WORK ITEM: Identify the line in which "Screen dimensions: 1027x409" appears, then reproduce that line and all remaining lines of the records word for word.

RECORD EXTRACTS:
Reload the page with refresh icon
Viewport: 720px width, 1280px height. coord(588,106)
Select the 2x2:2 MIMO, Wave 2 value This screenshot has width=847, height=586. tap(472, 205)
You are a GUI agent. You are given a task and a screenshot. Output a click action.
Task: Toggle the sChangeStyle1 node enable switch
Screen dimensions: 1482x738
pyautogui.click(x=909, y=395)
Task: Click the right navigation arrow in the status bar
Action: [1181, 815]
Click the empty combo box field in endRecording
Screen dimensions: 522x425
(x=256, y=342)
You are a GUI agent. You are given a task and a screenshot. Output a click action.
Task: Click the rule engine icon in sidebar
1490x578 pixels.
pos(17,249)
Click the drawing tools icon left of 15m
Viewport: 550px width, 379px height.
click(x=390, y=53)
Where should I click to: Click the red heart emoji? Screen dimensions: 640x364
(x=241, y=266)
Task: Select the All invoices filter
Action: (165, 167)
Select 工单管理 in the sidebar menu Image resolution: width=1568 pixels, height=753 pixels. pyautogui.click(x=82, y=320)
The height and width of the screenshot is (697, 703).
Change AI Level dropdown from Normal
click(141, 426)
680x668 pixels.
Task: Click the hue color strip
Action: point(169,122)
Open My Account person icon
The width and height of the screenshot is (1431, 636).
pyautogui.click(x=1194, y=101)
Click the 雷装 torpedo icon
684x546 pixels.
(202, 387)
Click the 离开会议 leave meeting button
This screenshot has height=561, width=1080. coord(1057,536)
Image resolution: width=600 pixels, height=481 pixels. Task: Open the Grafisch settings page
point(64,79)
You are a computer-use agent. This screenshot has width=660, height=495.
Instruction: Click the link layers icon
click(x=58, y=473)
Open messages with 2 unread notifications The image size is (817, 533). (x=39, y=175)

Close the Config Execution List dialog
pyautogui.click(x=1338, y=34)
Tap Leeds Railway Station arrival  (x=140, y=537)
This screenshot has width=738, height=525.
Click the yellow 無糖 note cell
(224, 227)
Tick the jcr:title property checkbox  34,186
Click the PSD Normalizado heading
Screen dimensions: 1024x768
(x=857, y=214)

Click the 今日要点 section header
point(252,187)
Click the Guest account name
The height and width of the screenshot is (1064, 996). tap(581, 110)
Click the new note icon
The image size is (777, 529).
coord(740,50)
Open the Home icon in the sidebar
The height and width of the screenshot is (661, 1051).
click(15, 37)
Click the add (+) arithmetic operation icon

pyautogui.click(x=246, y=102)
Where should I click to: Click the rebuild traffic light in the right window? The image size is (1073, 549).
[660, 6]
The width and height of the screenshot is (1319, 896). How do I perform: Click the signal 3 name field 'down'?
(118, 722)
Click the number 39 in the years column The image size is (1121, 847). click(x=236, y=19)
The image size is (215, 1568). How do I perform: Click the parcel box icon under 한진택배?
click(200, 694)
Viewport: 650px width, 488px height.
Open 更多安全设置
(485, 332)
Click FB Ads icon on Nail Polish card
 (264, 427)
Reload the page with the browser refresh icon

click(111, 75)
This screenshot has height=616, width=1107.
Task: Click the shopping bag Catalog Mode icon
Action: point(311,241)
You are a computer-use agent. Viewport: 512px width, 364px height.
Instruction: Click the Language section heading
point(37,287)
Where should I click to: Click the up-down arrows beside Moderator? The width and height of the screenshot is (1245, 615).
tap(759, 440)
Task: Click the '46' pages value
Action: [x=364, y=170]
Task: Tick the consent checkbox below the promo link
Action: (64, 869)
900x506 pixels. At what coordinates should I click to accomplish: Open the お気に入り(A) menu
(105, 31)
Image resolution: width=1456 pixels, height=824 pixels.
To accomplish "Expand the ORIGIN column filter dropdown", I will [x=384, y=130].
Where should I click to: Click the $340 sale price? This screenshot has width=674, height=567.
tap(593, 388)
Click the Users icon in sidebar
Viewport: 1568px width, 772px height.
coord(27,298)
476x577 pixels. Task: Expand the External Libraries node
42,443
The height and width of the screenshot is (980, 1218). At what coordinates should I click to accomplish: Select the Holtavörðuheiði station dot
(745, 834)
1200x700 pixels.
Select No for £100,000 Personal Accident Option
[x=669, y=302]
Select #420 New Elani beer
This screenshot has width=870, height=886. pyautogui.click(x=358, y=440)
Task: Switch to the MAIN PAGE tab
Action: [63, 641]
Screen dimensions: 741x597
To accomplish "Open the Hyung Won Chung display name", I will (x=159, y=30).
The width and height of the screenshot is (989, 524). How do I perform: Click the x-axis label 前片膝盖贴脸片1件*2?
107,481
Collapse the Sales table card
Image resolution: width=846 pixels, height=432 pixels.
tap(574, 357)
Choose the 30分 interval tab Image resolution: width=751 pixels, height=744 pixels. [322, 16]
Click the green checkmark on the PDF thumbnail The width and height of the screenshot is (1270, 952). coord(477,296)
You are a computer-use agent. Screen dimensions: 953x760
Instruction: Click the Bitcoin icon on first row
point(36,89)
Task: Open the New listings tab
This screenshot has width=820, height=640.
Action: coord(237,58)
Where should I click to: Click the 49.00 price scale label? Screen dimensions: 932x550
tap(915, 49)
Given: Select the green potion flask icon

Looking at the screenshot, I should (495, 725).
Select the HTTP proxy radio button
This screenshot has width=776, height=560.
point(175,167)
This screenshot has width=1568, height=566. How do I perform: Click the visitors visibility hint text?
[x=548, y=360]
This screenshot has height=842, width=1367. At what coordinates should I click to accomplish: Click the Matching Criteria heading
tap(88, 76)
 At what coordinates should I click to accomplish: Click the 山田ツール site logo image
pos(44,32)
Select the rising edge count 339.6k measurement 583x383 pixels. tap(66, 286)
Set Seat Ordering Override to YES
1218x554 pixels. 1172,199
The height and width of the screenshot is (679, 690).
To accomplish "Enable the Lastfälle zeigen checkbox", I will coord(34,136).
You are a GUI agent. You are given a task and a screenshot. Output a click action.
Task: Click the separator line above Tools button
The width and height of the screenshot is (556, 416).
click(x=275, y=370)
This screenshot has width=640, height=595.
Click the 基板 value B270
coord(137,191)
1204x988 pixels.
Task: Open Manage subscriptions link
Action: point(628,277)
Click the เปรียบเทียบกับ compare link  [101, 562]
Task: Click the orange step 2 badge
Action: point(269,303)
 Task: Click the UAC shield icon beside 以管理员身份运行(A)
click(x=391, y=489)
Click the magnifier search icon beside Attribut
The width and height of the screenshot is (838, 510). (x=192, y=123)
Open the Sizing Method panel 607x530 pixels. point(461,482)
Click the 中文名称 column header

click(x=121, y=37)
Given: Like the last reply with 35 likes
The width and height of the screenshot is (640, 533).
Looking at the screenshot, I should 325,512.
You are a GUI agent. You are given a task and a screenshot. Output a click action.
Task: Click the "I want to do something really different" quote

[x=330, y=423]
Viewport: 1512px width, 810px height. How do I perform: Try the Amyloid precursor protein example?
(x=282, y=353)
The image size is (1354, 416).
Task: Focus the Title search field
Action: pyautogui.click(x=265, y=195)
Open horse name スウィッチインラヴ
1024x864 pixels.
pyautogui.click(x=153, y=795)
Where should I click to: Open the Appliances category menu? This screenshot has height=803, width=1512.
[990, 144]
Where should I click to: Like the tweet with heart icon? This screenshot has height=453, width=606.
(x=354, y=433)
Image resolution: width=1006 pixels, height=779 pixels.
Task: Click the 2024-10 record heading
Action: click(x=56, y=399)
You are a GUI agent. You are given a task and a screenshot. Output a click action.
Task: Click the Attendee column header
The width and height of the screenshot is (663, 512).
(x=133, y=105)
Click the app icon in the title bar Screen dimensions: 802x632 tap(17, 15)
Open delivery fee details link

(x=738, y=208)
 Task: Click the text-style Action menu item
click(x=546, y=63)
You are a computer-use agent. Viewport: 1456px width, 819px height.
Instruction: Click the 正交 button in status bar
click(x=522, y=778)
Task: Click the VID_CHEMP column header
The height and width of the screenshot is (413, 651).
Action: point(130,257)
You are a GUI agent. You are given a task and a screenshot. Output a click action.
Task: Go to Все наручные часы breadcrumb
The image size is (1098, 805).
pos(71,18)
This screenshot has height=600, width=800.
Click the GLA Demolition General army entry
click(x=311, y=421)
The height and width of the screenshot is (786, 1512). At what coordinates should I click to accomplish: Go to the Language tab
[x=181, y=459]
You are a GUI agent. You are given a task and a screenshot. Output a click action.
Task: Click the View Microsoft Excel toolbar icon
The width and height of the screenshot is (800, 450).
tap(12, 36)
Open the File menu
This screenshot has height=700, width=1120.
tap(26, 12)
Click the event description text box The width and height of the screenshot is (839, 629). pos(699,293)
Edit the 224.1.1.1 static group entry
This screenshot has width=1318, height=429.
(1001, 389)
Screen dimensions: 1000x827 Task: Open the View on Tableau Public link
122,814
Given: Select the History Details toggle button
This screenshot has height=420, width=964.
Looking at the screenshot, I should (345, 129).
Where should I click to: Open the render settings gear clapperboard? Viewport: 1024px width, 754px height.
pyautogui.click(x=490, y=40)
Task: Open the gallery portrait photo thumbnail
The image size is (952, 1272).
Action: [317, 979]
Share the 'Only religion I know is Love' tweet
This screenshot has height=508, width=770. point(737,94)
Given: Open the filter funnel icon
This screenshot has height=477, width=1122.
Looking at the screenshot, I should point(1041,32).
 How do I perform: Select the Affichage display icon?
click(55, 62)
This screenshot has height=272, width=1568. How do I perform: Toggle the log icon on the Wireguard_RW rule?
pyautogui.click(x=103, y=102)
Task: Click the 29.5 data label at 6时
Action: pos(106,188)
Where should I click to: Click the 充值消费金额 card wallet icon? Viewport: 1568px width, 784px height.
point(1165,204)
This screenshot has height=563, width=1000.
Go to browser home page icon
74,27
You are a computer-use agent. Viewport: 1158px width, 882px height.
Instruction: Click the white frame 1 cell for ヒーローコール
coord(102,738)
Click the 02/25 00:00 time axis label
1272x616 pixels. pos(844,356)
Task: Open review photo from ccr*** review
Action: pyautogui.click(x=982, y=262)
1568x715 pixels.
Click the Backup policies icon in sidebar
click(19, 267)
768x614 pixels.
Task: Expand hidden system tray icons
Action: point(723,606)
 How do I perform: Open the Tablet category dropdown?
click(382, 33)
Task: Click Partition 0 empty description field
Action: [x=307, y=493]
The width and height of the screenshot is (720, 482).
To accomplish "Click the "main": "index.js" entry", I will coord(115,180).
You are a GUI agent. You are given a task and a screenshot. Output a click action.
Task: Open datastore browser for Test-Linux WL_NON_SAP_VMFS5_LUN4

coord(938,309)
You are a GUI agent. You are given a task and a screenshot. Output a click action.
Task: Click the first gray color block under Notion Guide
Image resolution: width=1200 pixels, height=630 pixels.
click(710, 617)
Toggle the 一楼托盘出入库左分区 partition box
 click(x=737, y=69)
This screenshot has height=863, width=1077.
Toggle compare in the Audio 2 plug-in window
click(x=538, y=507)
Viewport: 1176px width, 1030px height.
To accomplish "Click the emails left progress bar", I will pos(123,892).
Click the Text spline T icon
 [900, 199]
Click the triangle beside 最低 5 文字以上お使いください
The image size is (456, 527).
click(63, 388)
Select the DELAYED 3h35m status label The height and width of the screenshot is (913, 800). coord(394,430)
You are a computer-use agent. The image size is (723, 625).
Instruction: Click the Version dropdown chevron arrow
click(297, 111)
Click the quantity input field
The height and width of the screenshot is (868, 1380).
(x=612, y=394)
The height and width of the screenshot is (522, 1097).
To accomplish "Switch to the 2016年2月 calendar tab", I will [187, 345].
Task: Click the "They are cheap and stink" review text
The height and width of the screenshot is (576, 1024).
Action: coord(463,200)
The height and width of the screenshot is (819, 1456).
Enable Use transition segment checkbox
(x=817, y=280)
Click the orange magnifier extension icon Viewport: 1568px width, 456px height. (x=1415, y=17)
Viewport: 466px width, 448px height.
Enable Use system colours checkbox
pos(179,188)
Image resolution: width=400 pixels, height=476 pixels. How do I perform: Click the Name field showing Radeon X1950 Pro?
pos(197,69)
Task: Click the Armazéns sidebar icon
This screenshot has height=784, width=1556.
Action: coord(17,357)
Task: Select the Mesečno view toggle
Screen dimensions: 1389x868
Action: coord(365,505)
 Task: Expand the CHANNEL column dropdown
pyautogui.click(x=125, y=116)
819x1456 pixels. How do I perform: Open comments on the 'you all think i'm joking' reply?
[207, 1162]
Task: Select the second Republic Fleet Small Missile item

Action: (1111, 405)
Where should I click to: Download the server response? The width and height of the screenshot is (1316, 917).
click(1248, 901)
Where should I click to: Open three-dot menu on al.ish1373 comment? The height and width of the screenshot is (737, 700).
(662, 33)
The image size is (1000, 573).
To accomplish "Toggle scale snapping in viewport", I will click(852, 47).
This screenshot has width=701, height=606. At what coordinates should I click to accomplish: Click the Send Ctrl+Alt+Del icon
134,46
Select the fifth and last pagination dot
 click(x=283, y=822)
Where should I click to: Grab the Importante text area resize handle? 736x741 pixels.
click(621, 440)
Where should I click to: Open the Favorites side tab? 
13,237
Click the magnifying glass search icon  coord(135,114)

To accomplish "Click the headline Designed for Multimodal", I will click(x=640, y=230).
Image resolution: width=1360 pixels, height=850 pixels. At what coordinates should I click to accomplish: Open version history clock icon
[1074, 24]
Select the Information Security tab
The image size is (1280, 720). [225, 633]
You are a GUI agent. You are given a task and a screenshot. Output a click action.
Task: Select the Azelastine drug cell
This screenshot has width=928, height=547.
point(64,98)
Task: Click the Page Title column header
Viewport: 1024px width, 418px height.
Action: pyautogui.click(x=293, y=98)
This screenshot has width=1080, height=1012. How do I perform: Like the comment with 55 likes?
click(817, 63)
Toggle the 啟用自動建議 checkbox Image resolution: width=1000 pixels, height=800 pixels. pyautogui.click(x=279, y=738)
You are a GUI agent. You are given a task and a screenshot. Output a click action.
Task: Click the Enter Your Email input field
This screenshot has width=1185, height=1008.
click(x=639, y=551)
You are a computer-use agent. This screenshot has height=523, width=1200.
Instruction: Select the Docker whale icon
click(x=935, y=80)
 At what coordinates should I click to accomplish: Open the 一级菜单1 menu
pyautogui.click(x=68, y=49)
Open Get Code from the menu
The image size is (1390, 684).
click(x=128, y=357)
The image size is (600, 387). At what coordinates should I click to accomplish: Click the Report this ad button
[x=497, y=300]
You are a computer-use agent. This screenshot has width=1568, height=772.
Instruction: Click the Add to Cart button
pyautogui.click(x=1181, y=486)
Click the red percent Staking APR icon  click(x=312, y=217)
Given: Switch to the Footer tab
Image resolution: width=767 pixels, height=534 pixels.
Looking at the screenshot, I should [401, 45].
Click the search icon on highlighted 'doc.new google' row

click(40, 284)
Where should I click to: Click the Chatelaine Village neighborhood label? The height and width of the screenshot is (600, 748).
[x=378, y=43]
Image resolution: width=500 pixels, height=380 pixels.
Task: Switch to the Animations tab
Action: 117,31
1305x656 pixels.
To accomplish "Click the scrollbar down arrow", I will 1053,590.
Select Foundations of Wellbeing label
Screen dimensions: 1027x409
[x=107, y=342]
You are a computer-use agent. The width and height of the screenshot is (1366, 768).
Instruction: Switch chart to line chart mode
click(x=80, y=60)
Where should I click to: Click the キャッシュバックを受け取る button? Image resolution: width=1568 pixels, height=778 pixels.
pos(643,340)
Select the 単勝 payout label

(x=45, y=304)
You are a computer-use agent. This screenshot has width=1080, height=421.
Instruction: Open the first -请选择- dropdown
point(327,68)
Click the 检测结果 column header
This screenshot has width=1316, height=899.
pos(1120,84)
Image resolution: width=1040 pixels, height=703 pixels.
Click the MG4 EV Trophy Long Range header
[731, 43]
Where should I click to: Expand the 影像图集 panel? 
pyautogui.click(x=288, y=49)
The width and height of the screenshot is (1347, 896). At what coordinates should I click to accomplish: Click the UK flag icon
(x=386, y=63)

EXERCISE SOLUTION:
Screen dimensions: 1027x409
[x=107, y=342]
You are a computer-use agent. The width and height of the screenshot is (1366, 768).
Instruction: Switch chart to line chart mode
click(x=80, y=60)
Where should I click to: Click the キャッシュバックを受け取る button? Image resolution: width=1568 pixels, height=778 pixels.
pos(643,340)
Select the 単勝 payout label

(x=45, y=304)
You are a computer-use agent. This screenshot has width=1080, height=421.
Instruction: Open the first -请选择- dropdown
point(327,68)
Click the 检测结果 column header
This screenshot has width=1316, height=899.
pos(1120,84)
Image resolution: width=1040 pixels, height=703 pixels.
Click the MG4 EV Trophy Long Range header
[731, 43]
Where should I click to: Expand the 影像图集 panel? 
pyautogui.click(x=288, y=49)
The width and height of the screenshot is (1347, 896). At what coordinates should I click to accomplish: Click the UK flag icon
(x=386, y=63)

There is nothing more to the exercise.